→ Assignment: Return each line of the material below exactly. Begin at the first and end on the line with "Click the GIF badge on the media".

→ Data for review:
- - - -

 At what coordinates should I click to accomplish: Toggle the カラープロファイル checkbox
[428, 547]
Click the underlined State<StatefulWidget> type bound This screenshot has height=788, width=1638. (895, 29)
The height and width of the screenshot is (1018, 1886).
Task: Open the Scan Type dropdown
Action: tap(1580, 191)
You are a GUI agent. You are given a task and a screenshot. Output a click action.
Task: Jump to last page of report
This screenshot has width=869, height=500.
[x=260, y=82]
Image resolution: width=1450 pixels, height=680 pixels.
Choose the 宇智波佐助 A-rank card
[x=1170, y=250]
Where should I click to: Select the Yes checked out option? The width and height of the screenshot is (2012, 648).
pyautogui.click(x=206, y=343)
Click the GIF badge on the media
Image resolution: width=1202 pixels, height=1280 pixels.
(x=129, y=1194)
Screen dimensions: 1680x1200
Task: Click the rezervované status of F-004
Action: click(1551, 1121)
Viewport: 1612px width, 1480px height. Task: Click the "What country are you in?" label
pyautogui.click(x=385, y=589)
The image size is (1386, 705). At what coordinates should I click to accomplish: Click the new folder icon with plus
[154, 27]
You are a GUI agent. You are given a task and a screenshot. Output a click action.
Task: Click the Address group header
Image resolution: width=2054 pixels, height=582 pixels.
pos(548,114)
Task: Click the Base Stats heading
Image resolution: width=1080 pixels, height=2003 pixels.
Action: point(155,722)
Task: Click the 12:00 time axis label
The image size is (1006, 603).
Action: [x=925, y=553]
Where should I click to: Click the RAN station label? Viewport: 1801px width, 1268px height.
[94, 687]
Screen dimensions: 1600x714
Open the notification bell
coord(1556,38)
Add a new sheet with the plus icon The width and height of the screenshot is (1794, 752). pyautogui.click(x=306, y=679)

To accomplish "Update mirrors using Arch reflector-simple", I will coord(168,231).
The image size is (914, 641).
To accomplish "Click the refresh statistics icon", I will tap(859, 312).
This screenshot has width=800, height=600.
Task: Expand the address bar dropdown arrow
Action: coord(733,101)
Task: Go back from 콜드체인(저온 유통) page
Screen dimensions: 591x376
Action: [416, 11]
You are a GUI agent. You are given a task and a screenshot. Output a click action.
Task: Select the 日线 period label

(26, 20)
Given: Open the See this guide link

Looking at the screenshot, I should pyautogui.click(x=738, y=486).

- - - -

→ Task result:
 At what coordinates should I click to accomplish: Toggle the カラープロファイル checkbox
[428, 547]
Click the underlined State<StatefulWidget> type bound This screenshot has height=788, width=1638. (895, 29)
The height and width of the screenshot is (1018, 1886).
Task: Open the Scan Type dropdown
Action: tap(1580, 191)
You are a GUI agent. You are given a task and a screenshot. Output a click action.
Task: Jump to last page of report
This screenshot has width=869, height=500.
[x=260, y=82]
Image resolution: width=1450 pixels, height=680 pixels.
Choose the 宇智波佐助 A-rank card
[x=1170, y=250]
Where should I click to: Select the Yes checked out option? The width and height of the screenshot is (2012, 648).
pyautogui.click(x=206, y=343)
Click the GIF badge on the media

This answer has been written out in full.